I'm trying to build a lightweight Text-to-Speech GUI where I can select text in, say, Word or Chrome, and then press a button in my GUI and have it read it.
I've already figured out all the pieces to create the GUI and get the TTS to work, but I can't get the form factor right. I'm trying to mimic the form factor of Dragon Naturally Speaking's text-to-speech because, well it's simple and what I'm used to.
Here are the missing steps in the user story I can't get to work, in order:
1) user highlights text in an application (word, chrome, notepad, whatever) with the mouse and presses the gui button
2) data from the external application is pulled in as UTF-8 and stored in a variable called "text"
I know there's a problem in that several windows can have selected text. My solution is to pull the selected text from the most recently previously selected window.

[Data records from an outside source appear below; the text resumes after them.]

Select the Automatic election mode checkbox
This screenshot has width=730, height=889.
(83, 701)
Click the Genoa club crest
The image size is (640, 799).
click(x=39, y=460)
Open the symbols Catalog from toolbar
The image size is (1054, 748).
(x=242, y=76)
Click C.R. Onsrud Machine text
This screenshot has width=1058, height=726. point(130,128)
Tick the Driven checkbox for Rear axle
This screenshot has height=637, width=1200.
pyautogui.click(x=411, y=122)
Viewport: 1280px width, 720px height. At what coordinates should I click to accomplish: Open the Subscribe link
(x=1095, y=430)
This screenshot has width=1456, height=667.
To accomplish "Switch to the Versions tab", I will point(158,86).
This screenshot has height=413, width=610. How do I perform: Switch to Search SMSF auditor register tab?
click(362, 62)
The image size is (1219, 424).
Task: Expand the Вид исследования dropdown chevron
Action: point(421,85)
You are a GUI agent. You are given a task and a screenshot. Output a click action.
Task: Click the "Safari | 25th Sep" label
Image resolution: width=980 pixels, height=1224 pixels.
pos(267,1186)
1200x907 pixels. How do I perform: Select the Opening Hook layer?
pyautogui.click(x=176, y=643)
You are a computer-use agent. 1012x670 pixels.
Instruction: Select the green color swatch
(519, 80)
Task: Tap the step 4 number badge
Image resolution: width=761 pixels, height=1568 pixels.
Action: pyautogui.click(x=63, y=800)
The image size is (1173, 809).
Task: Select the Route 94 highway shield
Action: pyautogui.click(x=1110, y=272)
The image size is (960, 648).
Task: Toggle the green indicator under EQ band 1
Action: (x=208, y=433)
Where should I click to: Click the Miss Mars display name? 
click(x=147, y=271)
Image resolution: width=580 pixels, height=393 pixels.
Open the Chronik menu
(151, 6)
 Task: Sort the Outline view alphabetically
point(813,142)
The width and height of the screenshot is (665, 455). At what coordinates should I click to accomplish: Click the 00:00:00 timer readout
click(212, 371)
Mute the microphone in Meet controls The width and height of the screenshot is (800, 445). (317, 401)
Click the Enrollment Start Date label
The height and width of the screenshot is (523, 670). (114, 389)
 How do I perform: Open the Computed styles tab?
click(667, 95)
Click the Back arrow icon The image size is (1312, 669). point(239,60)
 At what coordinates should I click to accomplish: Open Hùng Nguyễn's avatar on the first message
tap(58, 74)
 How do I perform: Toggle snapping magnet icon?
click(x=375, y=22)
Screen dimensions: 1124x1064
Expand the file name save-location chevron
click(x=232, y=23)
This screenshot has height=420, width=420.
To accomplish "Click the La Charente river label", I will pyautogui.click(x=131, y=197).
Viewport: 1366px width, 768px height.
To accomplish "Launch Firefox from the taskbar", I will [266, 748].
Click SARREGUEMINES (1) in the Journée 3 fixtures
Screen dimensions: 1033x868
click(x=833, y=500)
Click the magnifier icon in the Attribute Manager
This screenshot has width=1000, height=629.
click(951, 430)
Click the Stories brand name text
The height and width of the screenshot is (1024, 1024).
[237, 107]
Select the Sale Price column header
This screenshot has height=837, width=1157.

Right now the kludgy work around is to Ctrl-C whatever text I want read and then press the button, because I can pull the data from the clipboard, but this is a really terrible user experience and confusing, as well. I tried using pyperclip to get the button to put the text in the clipboard, but it doesn't seem to work, so I'm not sure if the clipboard idea is a dead end.
def select_text(self):
#copy
pyperclip.copy() # doesn't work
#get text
win32clipboard.OpenClipboard()
text = win32clipboard.GetClipboardData()
win32clipboard.CloseClipboard()
#say it!
self.say_text(text)
I can't seem to find anything like this anywhere, and I have no idea where to start. Any help would be appreciated.